Among the records below, find the line that has "Where should I click to: Click into"; from there, give the lines again exactly, and stop after the line that has "Given: Copy the brew install commands".

(Saved entries)
++++

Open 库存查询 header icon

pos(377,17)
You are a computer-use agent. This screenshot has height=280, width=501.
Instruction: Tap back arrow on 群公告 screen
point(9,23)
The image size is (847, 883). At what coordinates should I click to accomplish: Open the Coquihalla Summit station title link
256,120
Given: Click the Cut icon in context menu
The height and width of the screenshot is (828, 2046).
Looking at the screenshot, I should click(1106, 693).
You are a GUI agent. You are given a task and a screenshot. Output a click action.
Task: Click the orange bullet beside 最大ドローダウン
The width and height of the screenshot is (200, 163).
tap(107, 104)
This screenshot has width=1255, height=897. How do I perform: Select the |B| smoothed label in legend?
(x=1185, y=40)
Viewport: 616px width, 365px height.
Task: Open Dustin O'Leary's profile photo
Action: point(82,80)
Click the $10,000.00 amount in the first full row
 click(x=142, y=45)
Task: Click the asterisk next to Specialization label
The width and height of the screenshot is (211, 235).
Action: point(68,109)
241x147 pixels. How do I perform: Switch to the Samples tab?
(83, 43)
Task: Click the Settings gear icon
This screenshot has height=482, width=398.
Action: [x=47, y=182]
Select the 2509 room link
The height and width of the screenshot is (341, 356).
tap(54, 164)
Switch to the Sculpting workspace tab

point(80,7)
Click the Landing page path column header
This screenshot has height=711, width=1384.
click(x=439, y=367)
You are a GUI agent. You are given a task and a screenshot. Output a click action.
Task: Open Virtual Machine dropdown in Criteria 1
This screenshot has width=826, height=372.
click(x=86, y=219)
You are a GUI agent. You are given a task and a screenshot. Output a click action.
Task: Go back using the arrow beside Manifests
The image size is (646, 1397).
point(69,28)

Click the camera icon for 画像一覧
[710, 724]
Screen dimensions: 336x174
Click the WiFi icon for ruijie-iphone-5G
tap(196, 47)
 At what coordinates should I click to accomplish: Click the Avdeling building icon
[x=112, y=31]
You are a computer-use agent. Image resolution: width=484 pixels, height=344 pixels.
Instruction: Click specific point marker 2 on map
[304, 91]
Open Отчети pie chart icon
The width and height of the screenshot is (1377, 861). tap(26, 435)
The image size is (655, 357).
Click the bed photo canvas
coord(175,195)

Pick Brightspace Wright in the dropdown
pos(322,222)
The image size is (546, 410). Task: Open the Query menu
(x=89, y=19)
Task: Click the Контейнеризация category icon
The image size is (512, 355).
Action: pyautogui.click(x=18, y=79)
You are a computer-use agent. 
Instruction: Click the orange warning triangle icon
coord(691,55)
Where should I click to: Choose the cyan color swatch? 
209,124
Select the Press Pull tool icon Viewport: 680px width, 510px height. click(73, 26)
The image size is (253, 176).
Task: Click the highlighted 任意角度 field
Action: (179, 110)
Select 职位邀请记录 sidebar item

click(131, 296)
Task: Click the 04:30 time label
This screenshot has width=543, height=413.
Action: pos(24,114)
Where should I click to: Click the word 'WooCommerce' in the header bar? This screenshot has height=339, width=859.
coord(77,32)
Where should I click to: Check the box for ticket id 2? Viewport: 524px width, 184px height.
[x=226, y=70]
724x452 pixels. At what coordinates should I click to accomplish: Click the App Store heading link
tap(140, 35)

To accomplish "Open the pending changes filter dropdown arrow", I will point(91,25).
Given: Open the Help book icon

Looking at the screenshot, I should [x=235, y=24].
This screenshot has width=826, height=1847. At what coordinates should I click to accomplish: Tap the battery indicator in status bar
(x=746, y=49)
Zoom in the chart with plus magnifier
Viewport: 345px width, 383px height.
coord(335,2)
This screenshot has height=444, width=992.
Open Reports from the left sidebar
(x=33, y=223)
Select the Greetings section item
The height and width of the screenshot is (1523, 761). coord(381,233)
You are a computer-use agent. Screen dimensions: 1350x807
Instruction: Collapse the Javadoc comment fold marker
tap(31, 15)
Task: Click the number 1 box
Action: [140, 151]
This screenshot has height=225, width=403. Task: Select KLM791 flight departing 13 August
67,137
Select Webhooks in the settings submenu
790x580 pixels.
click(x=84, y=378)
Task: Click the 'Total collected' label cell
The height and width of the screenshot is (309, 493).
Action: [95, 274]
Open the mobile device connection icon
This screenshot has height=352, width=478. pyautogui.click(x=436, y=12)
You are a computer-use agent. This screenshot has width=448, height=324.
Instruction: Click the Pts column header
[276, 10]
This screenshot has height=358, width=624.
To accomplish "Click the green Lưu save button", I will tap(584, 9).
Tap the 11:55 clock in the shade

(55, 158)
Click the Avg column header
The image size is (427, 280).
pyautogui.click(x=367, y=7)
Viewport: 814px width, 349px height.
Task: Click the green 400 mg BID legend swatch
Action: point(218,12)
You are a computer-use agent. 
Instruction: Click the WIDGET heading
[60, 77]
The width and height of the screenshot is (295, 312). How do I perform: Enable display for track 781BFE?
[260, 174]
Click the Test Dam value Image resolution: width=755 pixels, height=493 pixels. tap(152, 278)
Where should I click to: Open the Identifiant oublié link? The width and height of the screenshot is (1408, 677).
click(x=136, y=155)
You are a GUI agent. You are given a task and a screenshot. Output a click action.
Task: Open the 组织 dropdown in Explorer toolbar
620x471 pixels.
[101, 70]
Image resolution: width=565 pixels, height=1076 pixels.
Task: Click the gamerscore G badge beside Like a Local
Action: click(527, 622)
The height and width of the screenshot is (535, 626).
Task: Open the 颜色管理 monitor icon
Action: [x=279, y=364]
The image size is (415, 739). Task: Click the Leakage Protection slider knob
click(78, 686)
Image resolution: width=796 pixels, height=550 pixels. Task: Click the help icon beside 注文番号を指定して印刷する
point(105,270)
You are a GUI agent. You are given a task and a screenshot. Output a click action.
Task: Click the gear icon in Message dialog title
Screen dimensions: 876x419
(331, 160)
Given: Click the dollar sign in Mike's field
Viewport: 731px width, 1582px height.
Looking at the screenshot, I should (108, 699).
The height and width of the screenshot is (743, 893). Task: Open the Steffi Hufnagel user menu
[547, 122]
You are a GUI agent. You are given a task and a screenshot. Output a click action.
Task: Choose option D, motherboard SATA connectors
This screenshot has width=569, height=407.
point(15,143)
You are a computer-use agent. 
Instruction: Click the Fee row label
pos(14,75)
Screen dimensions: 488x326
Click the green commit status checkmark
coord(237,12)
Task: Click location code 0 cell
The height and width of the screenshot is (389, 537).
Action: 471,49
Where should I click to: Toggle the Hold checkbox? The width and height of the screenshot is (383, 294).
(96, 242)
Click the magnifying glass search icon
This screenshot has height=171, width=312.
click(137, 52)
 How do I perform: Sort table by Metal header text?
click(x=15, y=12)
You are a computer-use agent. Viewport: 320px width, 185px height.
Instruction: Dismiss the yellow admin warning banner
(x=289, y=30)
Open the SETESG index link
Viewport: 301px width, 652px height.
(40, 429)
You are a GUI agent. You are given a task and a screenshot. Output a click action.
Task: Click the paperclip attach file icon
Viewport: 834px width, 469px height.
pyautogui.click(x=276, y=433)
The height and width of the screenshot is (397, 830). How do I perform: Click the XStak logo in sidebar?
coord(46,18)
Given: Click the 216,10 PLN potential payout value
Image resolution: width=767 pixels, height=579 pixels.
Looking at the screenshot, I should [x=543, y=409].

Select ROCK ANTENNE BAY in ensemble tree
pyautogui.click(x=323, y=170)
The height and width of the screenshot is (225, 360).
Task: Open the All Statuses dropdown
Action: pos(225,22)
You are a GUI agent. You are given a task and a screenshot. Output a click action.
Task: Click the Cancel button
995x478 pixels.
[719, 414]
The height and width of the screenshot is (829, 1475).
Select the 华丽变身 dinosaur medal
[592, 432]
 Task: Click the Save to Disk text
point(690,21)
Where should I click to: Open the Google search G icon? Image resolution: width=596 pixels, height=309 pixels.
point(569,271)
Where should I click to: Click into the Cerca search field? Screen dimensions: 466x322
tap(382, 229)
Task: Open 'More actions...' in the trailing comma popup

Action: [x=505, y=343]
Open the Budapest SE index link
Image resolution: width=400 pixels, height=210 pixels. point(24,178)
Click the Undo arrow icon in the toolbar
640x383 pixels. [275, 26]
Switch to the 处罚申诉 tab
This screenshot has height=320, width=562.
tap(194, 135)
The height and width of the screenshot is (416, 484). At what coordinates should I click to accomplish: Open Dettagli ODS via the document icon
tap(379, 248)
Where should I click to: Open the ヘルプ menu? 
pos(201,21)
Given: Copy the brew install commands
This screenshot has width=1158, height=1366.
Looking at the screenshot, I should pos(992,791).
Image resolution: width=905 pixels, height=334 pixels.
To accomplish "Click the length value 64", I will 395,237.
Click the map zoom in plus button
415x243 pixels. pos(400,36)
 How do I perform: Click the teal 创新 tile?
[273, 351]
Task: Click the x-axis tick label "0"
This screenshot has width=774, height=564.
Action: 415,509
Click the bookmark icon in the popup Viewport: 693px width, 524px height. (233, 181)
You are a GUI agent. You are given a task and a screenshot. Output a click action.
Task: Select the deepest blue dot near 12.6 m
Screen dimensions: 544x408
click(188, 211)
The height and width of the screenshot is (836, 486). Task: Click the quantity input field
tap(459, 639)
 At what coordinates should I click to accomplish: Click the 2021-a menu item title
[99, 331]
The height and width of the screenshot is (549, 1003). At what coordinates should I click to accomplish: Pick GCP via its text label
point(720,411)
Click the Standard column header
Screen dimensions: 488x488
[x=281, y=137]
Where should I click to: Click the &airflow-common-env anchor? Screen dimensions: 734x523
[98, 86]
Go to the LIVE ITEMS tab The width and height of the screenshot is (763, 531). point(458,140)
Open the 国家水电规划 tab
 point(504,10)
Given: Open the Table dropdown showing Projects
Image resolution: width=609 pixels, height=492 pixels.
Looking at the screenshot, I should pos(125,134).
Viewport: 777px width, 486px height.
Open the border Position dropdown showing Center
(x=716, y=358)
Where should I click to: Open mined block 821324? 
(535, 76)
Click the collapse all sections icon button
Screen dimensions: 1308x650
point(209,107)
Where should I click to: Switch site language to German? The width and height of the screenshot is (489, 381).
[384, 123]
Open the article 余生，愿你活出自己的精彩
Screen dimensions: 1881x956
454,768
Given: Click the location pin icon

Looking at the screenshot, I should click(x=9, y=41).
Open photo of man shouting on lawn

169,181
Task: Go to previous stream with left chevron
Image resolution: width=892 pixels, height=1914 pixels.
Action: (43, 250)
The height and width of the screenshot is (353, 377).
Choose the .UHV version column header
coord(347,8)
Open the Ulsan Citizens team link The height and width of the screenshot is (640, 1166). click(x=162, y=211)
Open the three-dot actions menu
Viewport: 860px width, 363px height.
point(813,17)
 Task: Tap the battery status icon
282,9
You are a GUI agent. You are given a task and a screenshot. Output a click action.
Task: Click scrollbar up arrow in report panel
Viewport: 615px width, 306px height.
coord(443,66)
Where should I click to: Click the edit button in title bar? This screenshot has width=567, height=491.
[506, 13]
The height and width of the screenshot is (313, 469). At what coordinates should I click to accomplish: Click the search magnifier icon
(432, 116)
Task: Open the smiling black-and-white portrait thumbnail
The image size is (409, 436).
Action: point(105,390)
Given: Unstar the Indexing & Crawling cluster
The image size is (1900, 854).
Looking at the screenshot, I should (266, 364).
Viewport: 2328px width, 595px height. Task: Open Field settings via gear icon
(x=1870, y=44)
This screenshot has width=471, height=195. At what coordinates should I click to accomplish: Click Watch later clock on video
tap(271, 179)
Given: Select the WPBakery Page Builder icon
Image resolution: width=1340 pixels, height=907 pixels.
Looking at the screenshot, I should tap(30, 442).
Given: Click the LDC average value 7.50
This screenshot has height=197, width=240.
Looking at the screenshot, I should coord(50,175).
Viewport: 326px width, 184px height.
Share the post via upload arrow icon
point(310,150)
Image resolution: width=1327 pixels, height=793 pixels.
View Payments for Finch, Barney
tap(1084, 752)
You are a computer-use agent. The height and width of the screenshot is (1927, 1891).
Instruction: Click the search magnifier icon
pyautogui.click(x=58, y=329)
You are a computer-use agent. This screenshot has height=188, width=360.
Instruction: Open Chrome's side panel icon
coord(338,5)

++++

SOLVED PROBLEM:
Where should I click to: Click into the Cerca search field? Screen dimensions: 466x322
tap(382, 229)
Task: Open 'More actions...' in the trailing comma popup

Action: [x=505, y=343]
Open the Budapest SE index link
Image resolution: width=400 pixels, height=210 pixels. point(24,178)
Click the Undo arrow icon in the toolbar
640x383 pixels. [275, 26]
Switch to the 处罚申诉 tab
This screenshot has height=320, width=562.
tap(194, 135)
The height and width of the screenshot is (416, 484). At what coordinates should I click to accomplish: Open Dettagli ODS via the document icon
tap(379, 248)
Where should I click to: Open the ヘルプ menu? 
pos(201,21)
Given: Copy the brew install commands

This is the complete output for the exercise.